Shopify has been taking advantage of people’s new shopping habits, especially after the mass shift to online platforms began during the shutdown. The Canada-based e-commerce service provider’s market value grew steadily since early last year as investors responded positively to its impressive performance. The stock peaked in mid-November, after staying on the growth path for a long time, but pared a part of the gains since then.
Investing in SHOP
Despite the recent pullback SHOP looks fully valued, but that shouldn’t discourage prospective investors from buying this high-growth stock, for the long term. It has room for further gains and is seen growing by about 10% through next year.
Market watchers are quite bullish on the company’s future performance and see double-digit sales growth through 2026. The management expects the company’s partnership with social media platforms like Facebook Inc. (NASDAQ: FB) and newly-added TikTok would drive stable revenue growth.
The relevance of the company’s comprehensive offerings, ranging from e-commerce software to POS systems, is constantly increasing.
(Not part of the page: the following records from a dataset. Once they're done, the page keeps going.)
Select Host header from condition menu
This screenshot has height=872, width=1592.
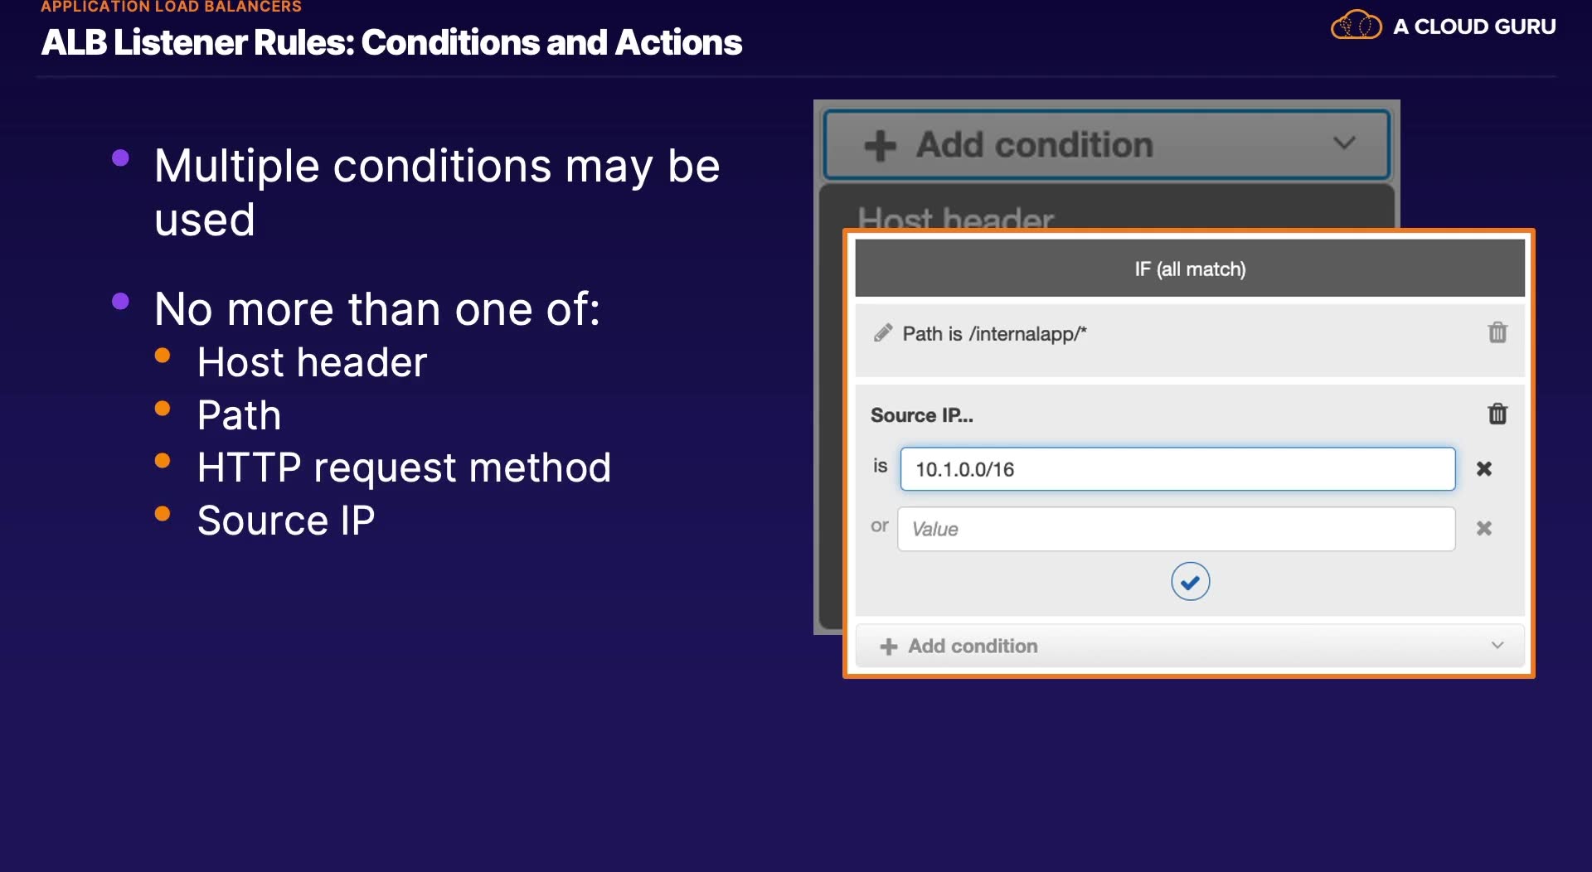tap(955, 218)
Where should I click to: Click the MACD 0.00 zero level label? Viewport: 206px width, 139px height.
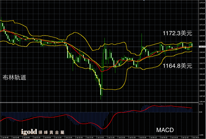point(201,112)
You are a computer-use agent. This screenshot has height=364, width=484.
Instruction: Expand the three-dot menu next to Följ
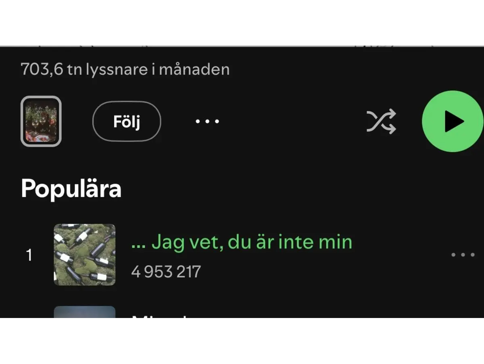tap(207, 121)
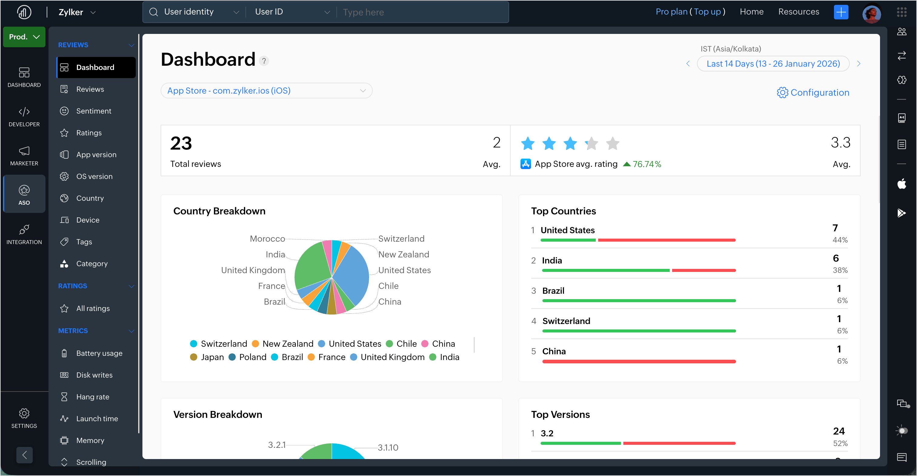
Task: Open the Integration plug section
Action: click(x=24, y=234)
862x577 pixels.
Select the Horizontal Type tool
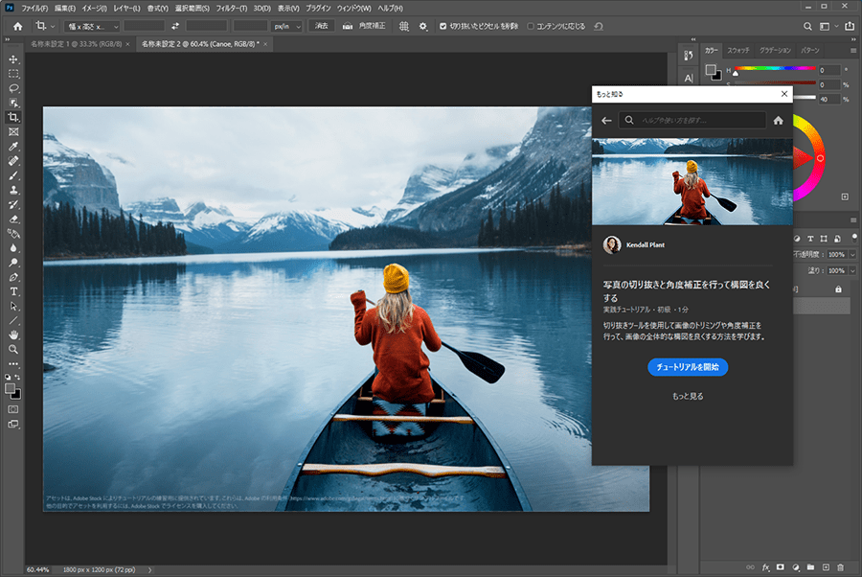point(13,291)
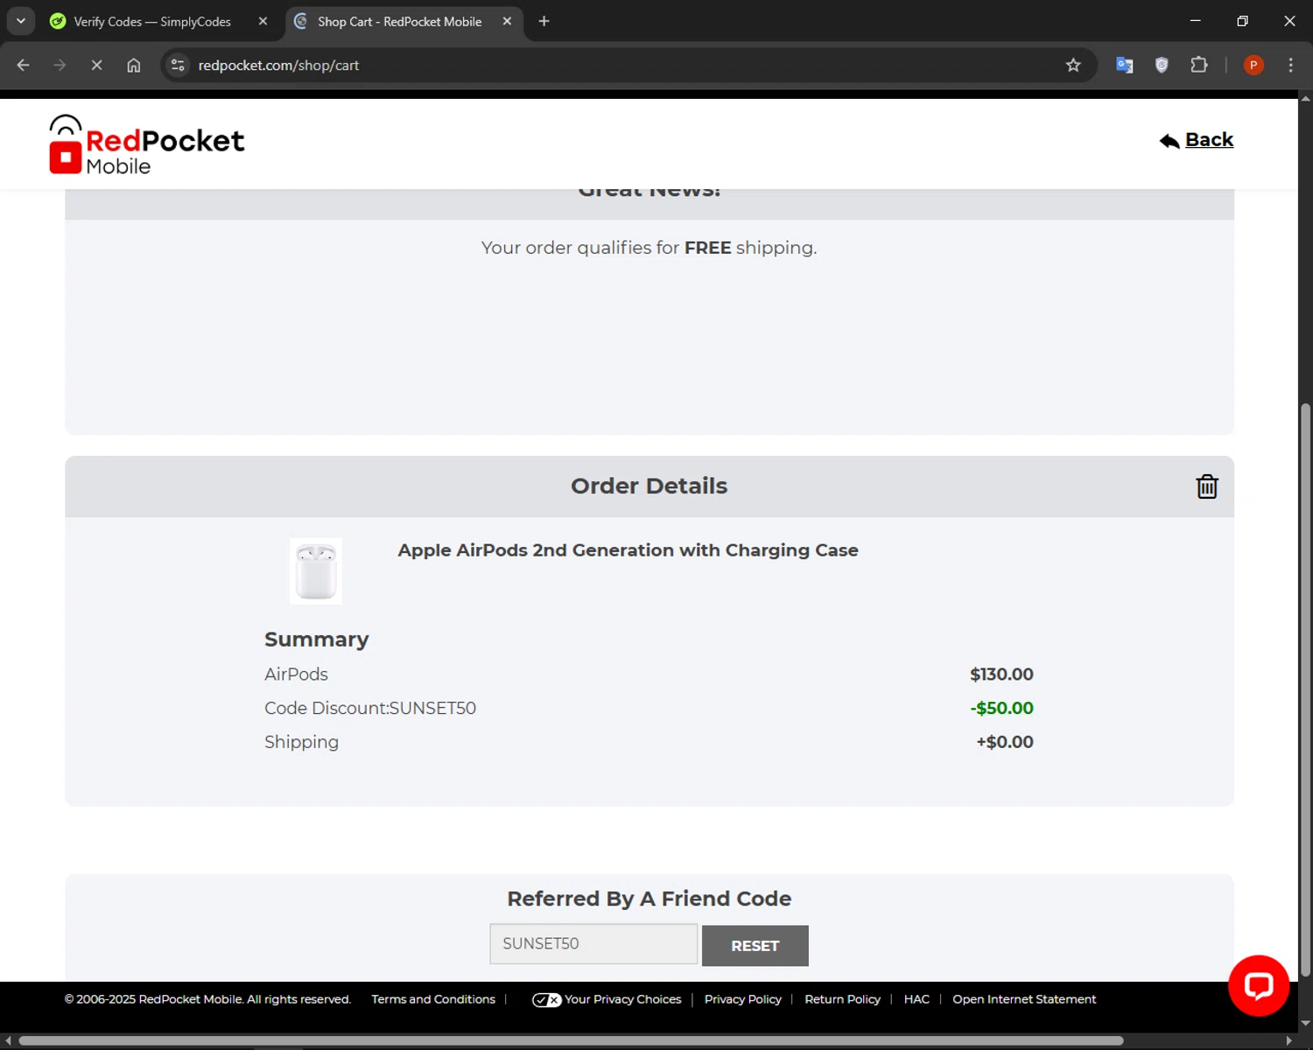Open the shield extension icon in toolbar

point(1162,65)
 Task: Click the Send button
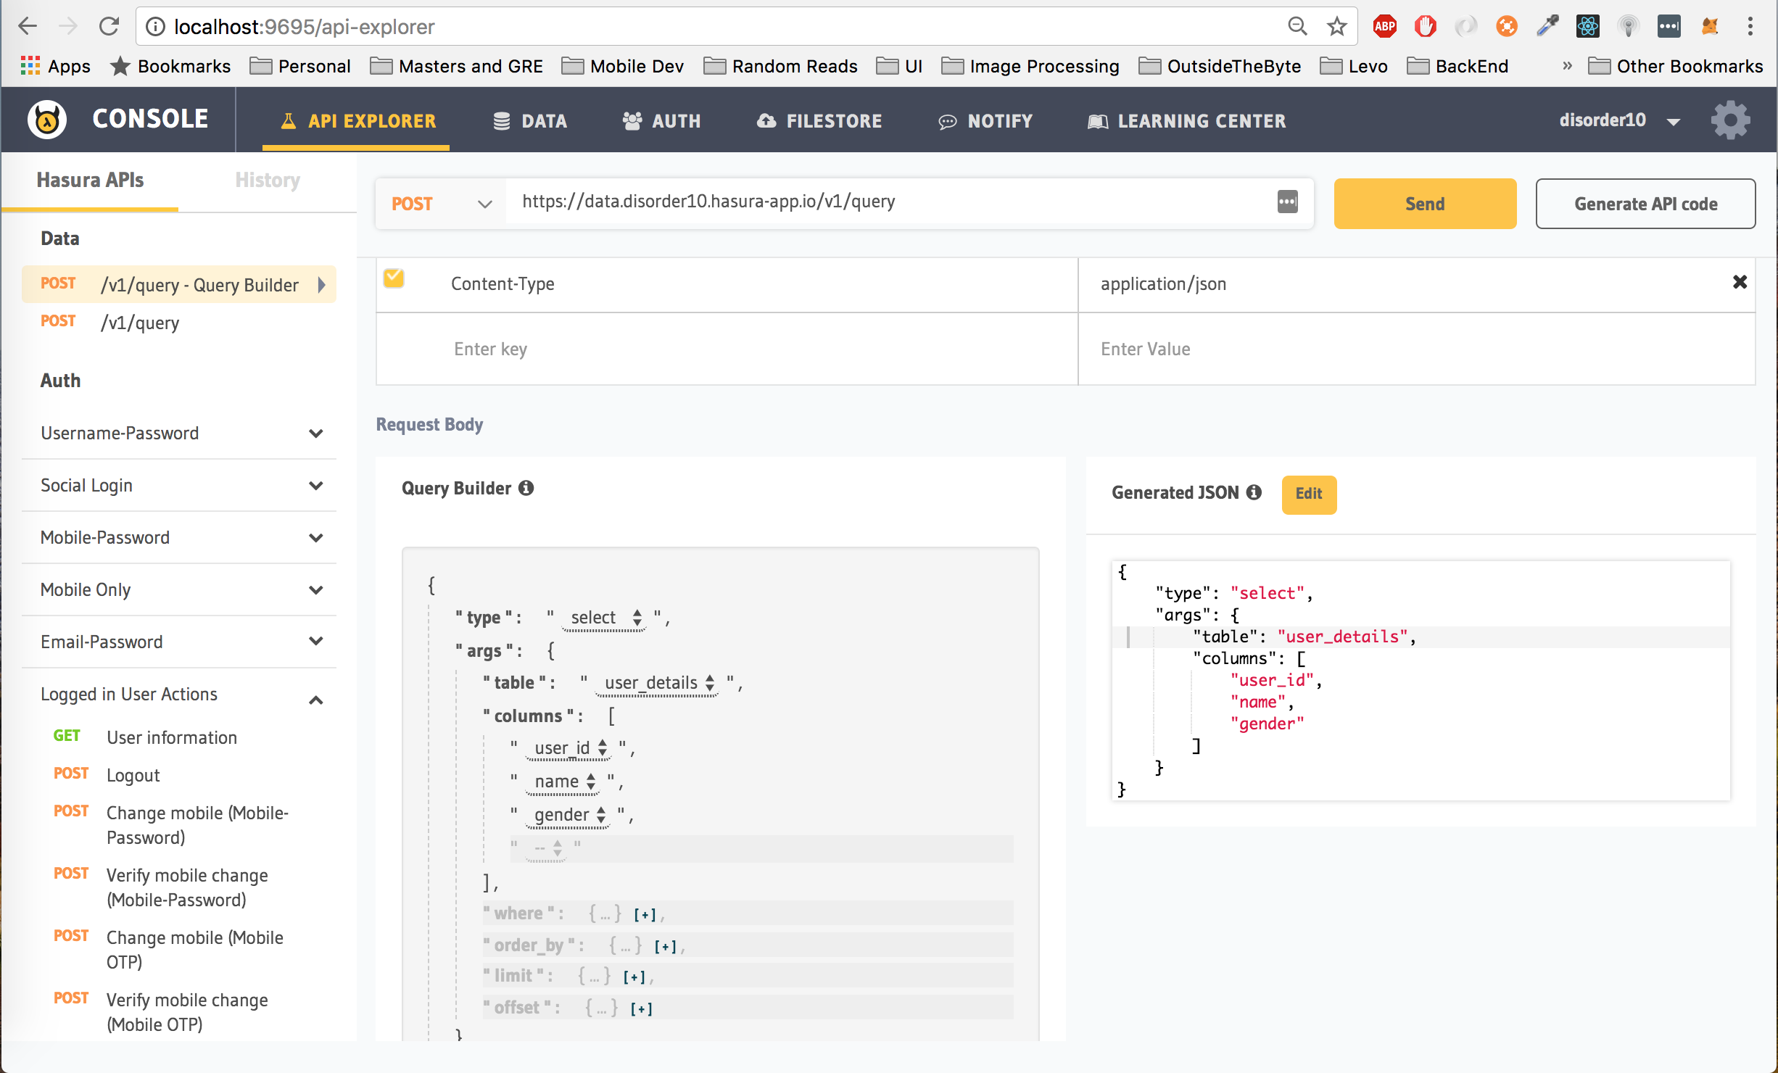1424,204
The demand for cloud-supported e-commerce services is expected to grow at an accelerated pace in the coming years and Shopify is uniquely positioned to tap into those opportunities. The company recently launched Shopify Markets to enhance cross-border commerce and a money-management platform called Shopify Balance.
In the most recent quarter, for which results were published in late October, earnings missed analysts’ forecast by a wide margin, after beating in each of the trailing seven quarters. Adjusted earnings decreased sharply to $0.81 per share despite a 46% jump in revenues to $1.12 billion. The top-line growth reflects strong performance by both the business segments. However, revenues and gross merchandise volumes missed the Street view even as overall e-commerce growth decelerated.
The slowdown is attributable to the tough comparison with last year’s third quarter when online activity surged to record highs triggering an e-commerce boom. It is worth noting that Shopify is not immune to the supply chain issues and logistics inflation that continue to affect both merchants and e-commerce companies.
From Shopify’s Q3 2021 earnings conference call:
“As a platform, Shopify enables merchants to connect with buyers through social and search in a number of different ways. While this most commonly happens via traditional ads placed, more merchants are finding value using a Shopify integrated marketing app or integration that takes buyers direct to checkout. In fact, GMV generated through these valuable integrations for social grew more than tenfold from the same quarter last year and double-digit sequentially.”
Recovering from the recent dip, SHOP breached the $1,500-mark once again this week and stayed well above its long-term average. After gaining 27% since the beginning of the year, the stock traded sharply higher on Tuesday afternoon. It had closed the last trading session at $1,428.12.